Repeat the records below exactly as they appear.

*** SUPPLIED RECORDS Section Begins ***

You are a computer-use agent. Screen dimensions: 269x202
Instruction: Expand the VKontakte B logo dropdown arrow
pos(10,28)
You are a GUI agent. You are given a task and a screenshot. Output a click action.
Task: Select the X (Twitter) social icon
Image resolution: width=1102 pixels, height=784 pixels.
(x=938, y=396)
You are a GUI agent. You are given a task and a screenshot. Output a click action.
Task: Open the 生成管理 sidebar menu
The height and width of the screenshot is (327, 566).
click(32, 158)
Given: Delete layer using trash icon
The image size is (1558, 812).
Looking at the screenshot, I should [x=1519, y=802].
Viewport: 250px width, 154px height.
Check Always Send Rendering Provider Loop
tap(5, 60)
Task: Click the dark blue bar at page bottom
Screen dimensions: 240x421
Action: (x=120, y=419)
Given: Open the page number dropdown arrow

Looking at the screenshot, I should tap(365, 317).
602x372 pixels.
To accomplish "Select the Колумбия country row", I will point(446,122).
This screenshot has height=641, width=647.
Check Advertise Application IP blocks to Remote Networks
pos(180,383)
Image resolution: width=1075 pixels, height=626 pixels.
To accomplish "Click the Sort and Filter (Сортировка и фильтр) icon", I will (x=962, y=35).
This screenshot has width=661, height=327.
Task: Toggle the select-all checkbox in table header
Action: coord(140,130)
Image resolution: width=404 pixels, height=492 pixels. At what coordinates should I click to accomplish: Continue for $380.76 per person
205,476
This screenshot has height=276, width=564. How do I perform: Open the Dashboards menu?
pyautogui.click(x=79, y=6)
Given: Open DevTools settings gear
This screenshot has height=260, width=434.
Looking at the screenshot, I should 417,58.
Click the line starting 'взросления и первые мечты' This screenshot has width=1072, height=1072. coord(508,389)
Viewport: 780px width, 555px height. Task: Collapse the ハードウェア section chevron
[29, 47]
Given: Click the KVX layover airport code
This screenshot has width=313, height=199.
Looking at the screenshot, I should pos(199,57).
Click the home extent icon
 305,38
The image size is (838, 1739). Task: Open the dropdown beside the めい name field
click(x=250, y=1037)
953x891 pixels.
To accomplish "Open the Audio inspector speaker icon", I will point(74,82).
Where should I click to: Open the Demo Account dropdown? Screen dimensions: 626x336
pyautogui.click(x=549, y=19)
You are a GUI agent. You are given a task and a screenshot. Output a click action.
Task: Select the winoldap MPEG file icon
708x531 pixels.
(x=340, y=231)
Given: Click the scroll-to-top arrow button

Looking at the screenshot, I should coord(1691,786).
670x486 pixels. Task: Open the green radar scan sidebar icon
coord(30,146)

*** SUPPLIED RECORDS Section Ends ***

> [SOLVED EXERCISE]:
You are a computer-use agent. Screen dimensions: 269x202
Instruction: Expand the VKontakte B logo dropdown arrow
pos(10,28)
You are a GUI agent. You are given a task and a screenshot. Output a click action.
Task: Select the X (Twitter) social icon
Image resolution: width=1102 pixels, height=784 pixels.
(x=938, y=396)
You are a GUI agent. You are given a task and a screenshot. Output a click action.
Task: Open the 生成管理 sidebar menu
The height and width of the screenshot is (327, 566).
click(32, 158)
Given: Delete layer using trash icon
The image size is (1558, 812).
Looking at the screenshot, I should [x=1519, y=802].
Viewport: 250px width, 154px height.
Check Always Send Rendering Provider Loop
tap(5, 60)
Task: Click the dark blue bar at page bottom
Screen dimensions: 240x421
Action: (x=120, y=419)
Given: Open the page number dropdown arrow

Looking at the screenshot, I should tap(365, 317).
602x372 pixels.
To accomplish "Select the Колумбия country row", I will point(446,122).
This screenshot has height=641, width=647.
Check Advertise Application IP blocks to Remote Networks
pos(180,383)
Image resolution: width=1075 pixels, height=626 pixels.
To accomplish "Click the Sort and Filter (Сортировка и фильтр) icon", I will (x=962, y=35).
This screenshot has width=661, height=327.
Task: Toggle the select-all checkbox in table header
Action: coord(140,130)
Image resolution: width=404 pixels, height=492 pixels. At what coordinates should I click to accomplish: Continue for $380.76 per person
205,476
This screenshot has height=276, width=564. How do I perform: Open the Dashboards menu?
pyautogui.click(x=79, y=6)
Given: Open DevTools settings gear
This screenshot has height=260, width=434.
Looking at the screenshot, I should 417,58.
Click the line starting 'взросления и первые мечты' This screenshot has width=1072, height=1072. coord(508,389)
Viewport: 780px width, 555px height. Task: Collapse the ハードウェア section chevron
[29, 47]
Given: Click the KVX layover airport code
This screenshot has width=313, height=199.
Looking at the screenshot, I should pos(199,57).
Click the home extent icon
 305,38
The image size is (838, 1739). Task: Open the dropdown beside the めい name field
click(x=250, y=1037)
953x891 pixels.
To accomplish "Open the Audio inspector speaker icon", I will point(74,82).
Where should I click to: Open the Demo Account dropdown? Screen dimensions: 626x336
pyautogui.click(x=549, y=19)
You are a GUI agent. You are given a task and a screenshot. Output a click action.
Task: Select the winoldap MPEG file icon
708x531 pixels.
(x=340, y=231)
Given: Click the scroll-to-top arrow button

Looking at the screenshot, I should coord(1691,786).
670x486 pixels. Task: Open the green radar scan sidebar icon
coord(30,146)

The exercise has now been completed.